The news that perpetrators were already known to authorities inevitably raises questions. Why didn’t the security services intervene in time?
Indeed, some reviews of counter-terrorism operations after an attack do reveal shortcomings and tactical mistakes.
For example, in the UK a review of the attacks carried out in 2017 said the MI5 security service had missed a chance to monitor Salman Abedi, who killed 22 people in the attack at Manchester Arena.
But the actions of Western intelligence and law enforcement agencies are limited by a number of factors.
This helps explain why individuals who are well-known to authorities as “radicalized” are free to remain part of society and, at times, go on to carry out attacks.

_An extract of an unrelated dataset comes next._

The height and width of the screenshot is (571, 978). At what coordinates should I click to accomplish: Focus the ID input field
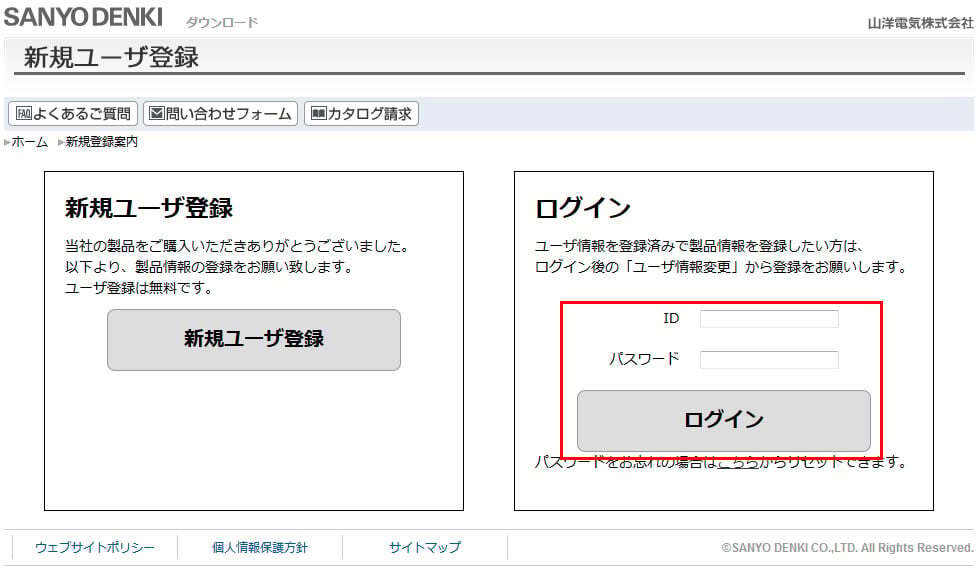769,319
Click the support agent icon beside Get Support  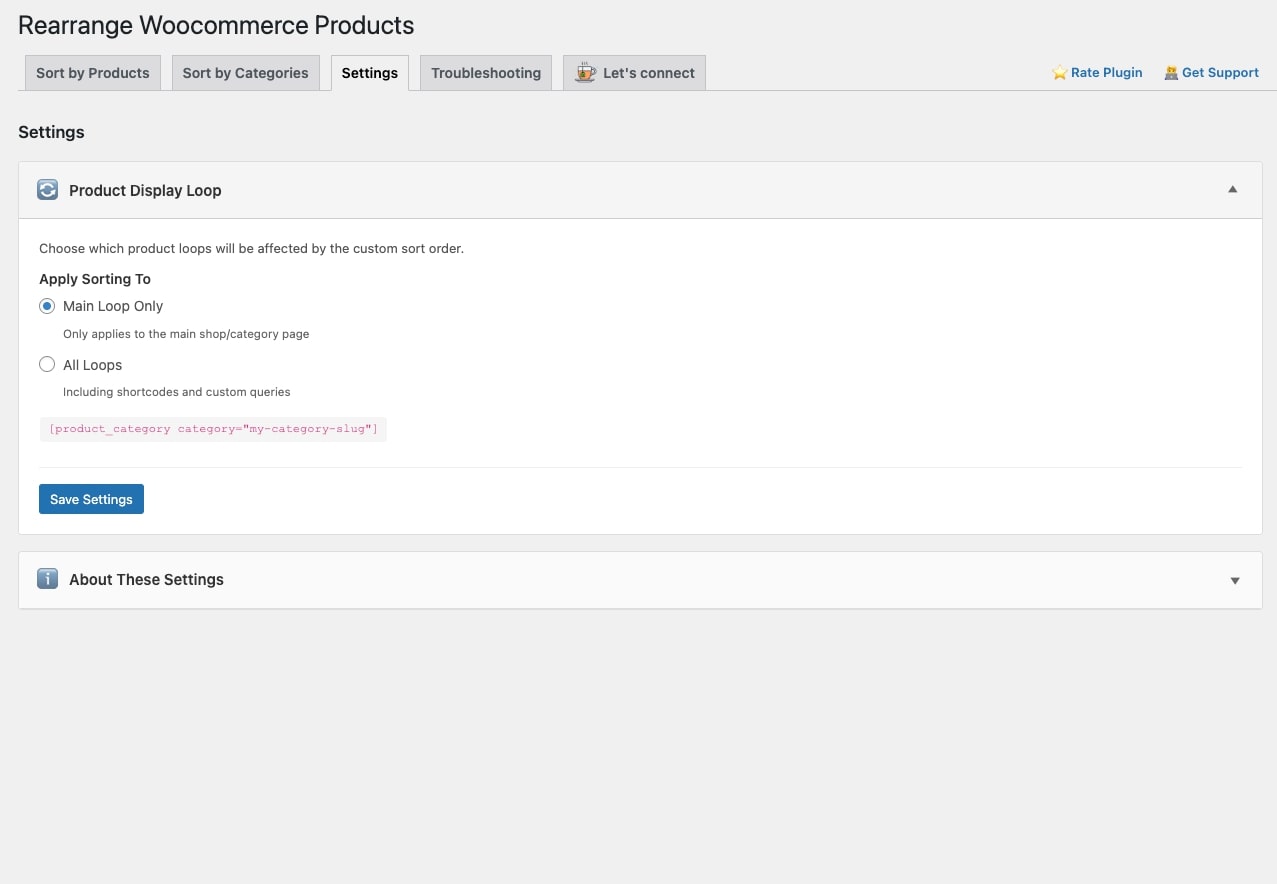tap(1171, 72)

The exact reasons vary from country to country, but two key overlapping factors prevent authorities from “doing something” about known radicals.
Firstly, legal protections in Western democracies prevent authorities from arresting individuals because of their beliefs.
There is a right to be a radical and to voice views that are aberrant to the majority.
Unlike in authoritarian regimes, expressing such views is not normally against the law.
However, in some circumstances – cases which are often difficult to prove – those expressing radical views can be guilty of incitement, recruitment, or hate crimes. In the UK, for example, radical preacher Anjem Choudary was jailed for inviting support for the Islamic State group.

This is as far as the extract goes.